Anchor Frame Bridging for Coherent First-Last Frame Video Generation
Abstract
First-last frame video generation has recently gained significant attention. It enables coherent motion generation between specified first and last frames. However, this approach suffers from semantic degradation in intermediate frames, causing scene distortion and subject deformation that undermine temporal consistency. To address this issue, we introduce Anchor Frame Bridging (AFB), a novel plug-and-play method that explicitly bridges semantic continuity from boundary frames to intermediate frames, offering training-free adaptability and generalizability. By adaptively interpolating anchor frames at temporally critical locations exhibiting maximal semantic discontinuities, our approach effectively mitigates semantic drift in intermediate frames.

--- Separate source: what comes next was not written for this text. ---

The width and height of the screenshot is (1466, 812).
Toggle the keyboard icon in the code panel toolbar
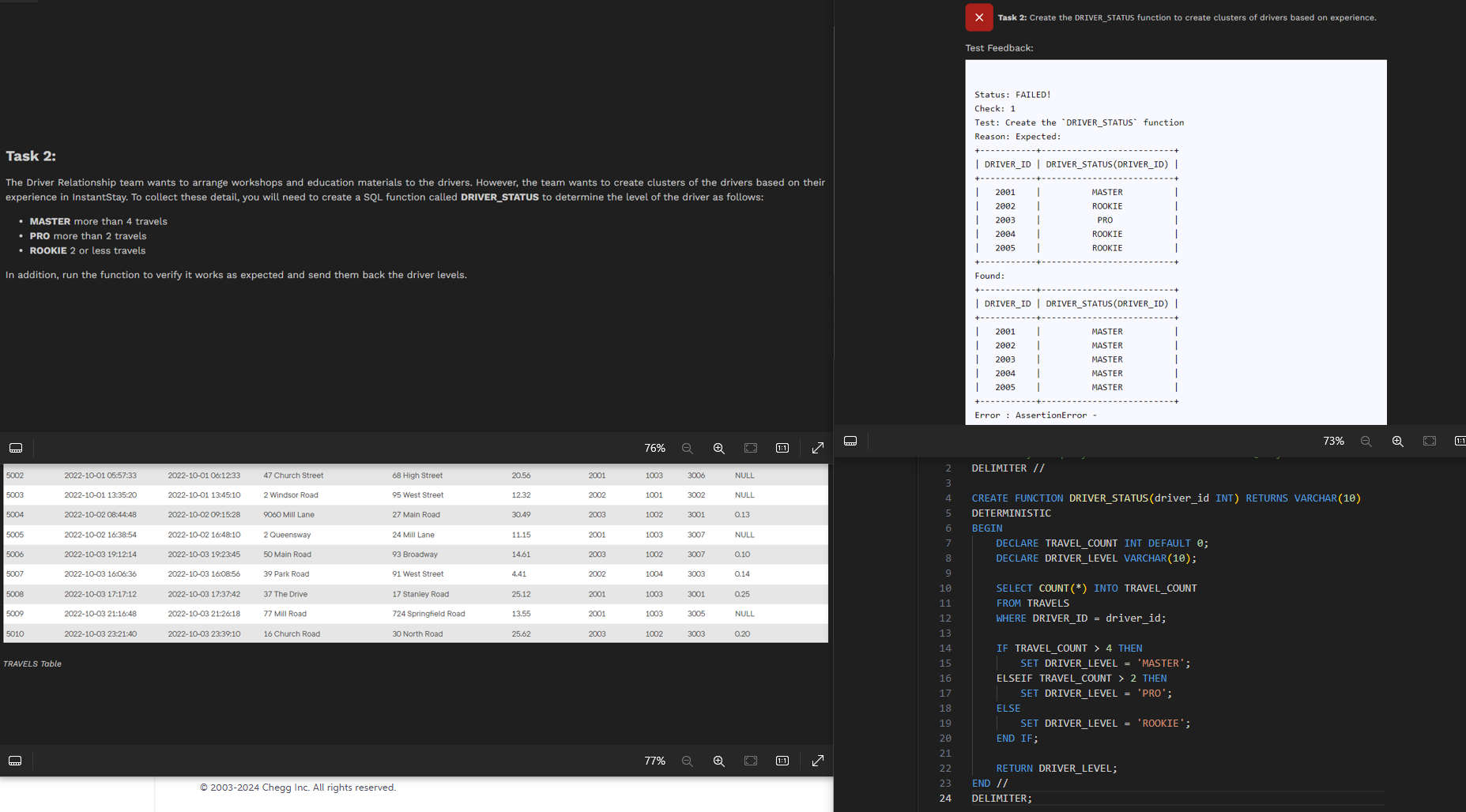tap(850, 441)
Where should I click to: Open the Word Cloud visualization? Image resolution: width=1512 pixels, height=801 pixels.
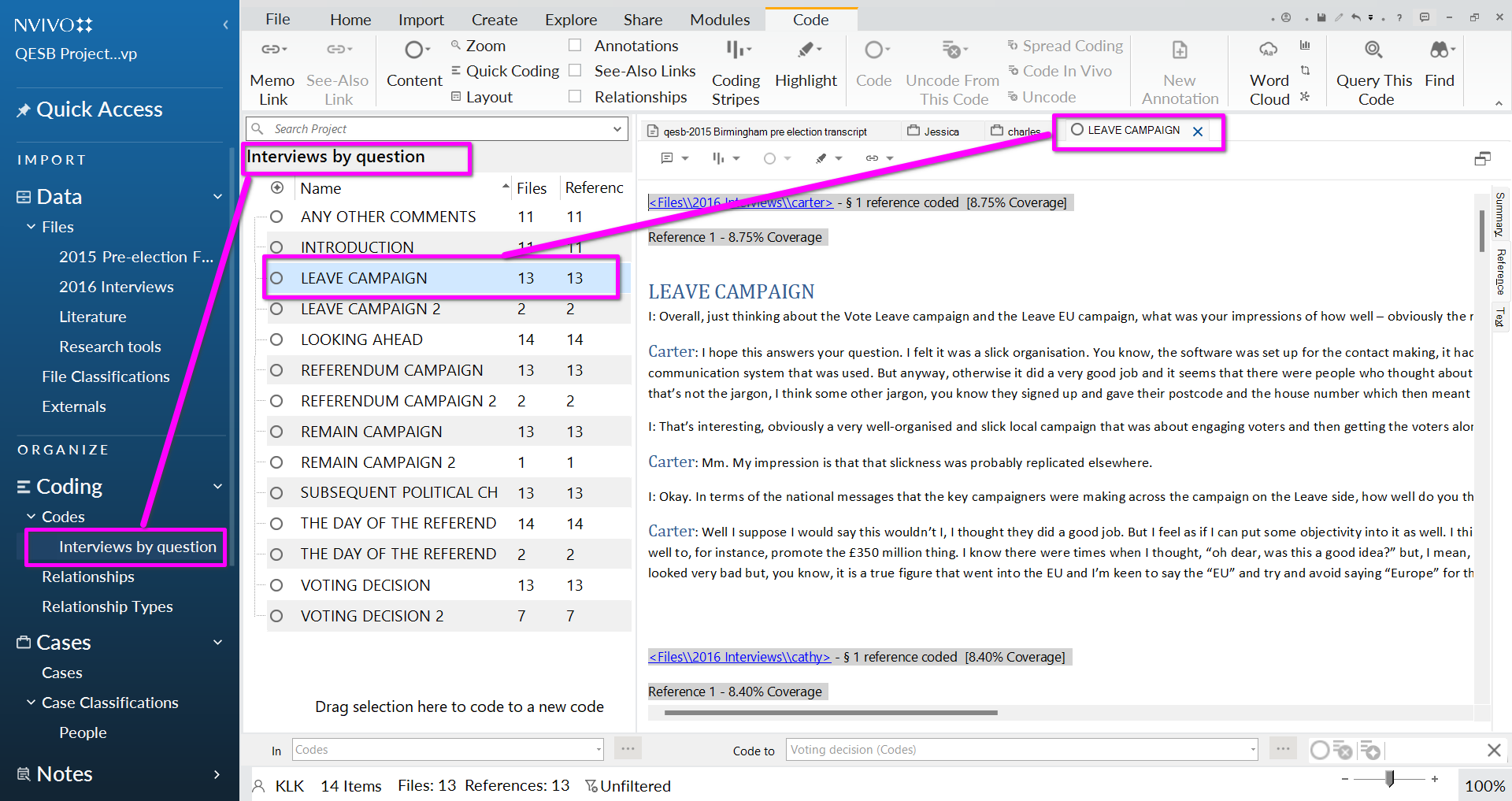(1269, 50)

Specifically, we propose an adaptive anchor frame selection module, which generates text-aligned candidate frames via frame order reversal and selects anchors based on semantic continuity. Subsequently, we develop anchor frame guided generation, which leverages the selected anchor frames to guide semantic propagation across intermediate frames, ensuring consistent boundary semantics and preserving temporal coherence throughout the video sequence. The final video is synthesized using the first frame, last frame, selected anchor frames, and the text prompt. The results demonstrate that our method significantly enhances the temporal consistency and overall quality of generated videos. Specifically, when applied to the Wan2.1-I2V model, it yields improvements of 16.58\% in FVD and 10.21\% in PSNR. The codes are provided in the supplementary material.